12. In awarding damages, the court takes into account the nature and extent of injuries in relation to awards in similar cases to ensure consistency of awards bearing in mind that no two cases are exactly alike as the Court of Appeal observed in Stanley Maore v Geoffrey Mwenda NYR CA Civil Appeal No. 147 of 2002 [2004]eKLR that:
Having so said, we must consider the award of damages in the light of the injuries sustained. It has been stated now and again that in assessment of damages, the general approach should be that comparable injuries should, as far as possible, be compensated by comparable awards keeping in mind the correct level of awards in similar cases.
13. In addition, the current value of the shilling and the economy have to be taken into account and although astronomical awards must be avoided, the court must ensure that awards make sense and result in fair compensation (seeUgenya Bus Service v GachokiNKU CA Civil Appeal No. 66 of 1981 [1982] eKLRand Jabane v Olenja[1986] KLR 661).
14. The trial magistrate awarded Kshs. 800,000/- based on the case cited by the respondent. As I have noted in other cases, there is a tendency for advocates to cite cases that cases that are polar opposites and hope that the judge or magistrate strikes a mid-point. The gap between the cases cited by the parties was too wide. I wish to reiterate that it is the duty of counsel to assist the court by citing several decisions in order to assist the court come to a fairer outcome consistent with its duty outlined in the Salome Maore Case(Supra). TheJoash Nyabicha Case(Supra), is in my view an outlier, as the issue of quantum was not contested. In fact, the court noted that, “The appellant, in his appeal before us, expressly accepts that assessment as reasonable.” The court did not therefore determine whether that award was in fact reasonable in line with prevailing awards. On the other hand, the case cited by the appellant was an outlier on the opposite side and could not provide fair compensation.

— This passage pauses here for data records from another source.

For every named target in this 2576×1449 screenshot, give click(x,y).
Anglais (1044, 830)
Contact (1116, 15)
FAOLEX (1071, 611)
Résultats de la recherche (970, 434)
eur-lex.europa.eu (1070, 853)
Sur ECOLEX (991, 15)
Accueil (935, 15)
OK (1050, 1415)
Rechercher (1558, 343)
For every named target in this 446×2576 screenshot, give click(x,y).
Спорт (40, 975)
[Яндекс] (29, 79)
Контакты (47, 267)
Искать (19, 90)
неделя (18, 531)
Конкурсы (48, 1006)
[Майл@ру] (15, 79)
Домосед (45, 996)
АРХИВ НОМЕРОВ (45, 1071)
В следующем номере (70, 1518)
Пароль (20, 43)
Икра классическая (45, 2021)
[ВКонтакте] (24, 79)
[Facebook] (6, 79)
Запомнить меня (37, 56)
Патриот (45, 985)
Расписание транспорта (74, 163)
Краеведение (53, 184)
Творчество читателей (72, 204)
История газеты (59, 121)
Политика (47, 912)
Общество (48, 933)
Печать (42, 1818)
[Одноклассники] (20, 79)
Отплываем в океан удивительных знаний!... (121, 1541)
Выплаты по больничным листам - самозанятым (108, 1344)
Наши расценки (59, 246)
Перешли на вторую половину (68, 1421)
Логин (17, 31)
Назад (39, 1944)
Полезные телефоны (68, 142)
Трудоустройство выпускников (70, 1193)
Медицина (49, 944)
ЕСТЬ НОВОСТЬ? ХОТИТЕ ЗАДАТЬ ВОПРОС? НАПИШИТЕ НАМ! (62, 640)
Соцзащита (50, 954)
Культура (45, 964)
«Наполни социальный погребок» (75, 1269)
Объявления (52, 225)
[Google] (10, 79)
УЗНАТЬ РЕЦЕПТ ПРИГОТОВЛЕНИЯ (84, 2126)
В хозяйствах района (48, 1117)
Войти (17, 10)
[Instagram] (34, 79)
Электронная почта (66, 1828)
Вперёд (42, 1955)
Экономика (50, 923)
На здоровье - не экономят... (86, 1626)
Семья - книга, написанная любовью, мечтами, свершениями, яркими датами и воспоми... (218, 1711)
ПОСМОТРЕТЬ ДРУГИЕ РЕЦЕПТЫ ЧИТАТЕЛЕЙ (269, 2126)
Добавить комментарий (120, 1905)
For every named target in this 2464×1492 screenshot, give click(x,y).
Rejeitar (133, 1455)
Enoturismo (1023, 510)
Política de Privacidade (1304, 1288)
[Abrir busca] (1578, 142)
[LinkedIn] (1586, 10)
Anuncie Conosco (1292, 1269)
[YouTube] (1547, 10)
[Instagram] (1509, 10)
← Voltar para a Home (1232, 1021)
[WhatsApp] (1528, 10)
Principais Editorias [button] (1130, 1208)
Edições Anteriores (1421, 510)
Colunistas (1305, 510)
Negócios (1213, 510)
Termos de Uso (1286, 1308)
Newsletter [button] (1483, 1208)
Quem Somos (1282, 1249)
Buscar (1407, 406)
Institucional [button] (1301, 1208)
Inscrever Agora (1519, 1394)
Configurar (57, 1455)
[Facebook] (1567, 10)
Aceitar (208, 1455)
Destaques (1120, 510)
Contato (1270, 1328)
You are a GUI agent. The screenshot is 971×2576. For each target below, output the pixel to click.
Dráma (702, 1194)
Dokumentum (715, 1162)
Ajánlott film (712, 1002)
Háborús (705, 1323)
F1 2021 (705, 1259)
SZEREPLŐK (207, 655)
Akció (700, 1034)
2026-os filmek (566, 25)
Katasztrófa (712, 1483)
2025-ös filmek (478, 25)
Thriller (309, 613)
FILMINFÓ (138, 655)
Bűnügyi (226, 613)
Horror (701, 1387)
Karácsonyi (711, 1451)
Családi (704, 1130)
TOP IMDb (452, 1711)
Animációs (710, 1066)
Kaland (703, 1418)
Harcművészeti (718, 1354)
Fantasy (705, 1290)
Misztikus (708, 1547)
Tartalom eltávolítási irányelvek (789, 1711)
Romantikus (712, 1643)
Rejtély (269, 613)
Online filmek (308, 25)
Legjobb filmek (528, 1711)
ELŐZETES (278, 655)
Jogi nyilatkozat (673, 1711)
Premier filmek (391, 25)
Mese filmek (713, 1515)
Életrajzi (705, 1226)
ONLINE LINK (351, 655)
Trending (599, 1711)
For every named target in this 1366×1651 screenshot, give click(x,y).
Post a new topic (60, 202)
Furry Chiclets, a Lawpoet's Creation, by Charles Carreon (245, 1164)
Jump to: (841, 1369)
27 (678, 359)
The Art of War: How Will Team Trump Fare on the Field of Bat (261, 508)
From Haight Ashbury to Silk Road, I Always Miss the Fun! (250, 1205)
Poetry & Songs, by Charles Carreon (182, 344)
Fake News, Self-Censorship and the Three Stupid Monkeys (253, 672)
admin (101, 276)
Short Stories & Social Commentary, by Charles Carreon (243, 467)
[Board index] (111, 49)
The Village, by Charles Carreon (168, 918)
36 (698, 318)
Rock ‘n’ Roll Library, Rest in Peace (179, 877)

15. Considering the injuries sustained by the respondent and particularly the residual disability, I find the sum of Kshs. 1,000. 000/- excessive. I think a sum of Kshs. 400,000/- would keep the award within the margin of prevailing awards. Consequently, I allow the appeal to the extent that I set aside the judgment of the subordinate court awarding the respondent Kshs. 1,000,000/- as general damages and substitute the same with an award of Kshs. 400,000/-. The sum shall accrue interest at court rates from the date of judgment before the trial court.
16. The appellant shall have the costs of this appeal assessed at Kshs. 40,000/- only.
SIGNED AT KISII
D. S. MAJANJA
JUDGE
DATED and DELIVERED atMERU this 21st day of June 2018.
A. MABEYA
JUDGE
Mr Njenga instructed by Mithega, Kariuki Advocates for the appellant.
Mr Mwanzia instructed by MuiaMwanziaand Company Advocates for the respondent.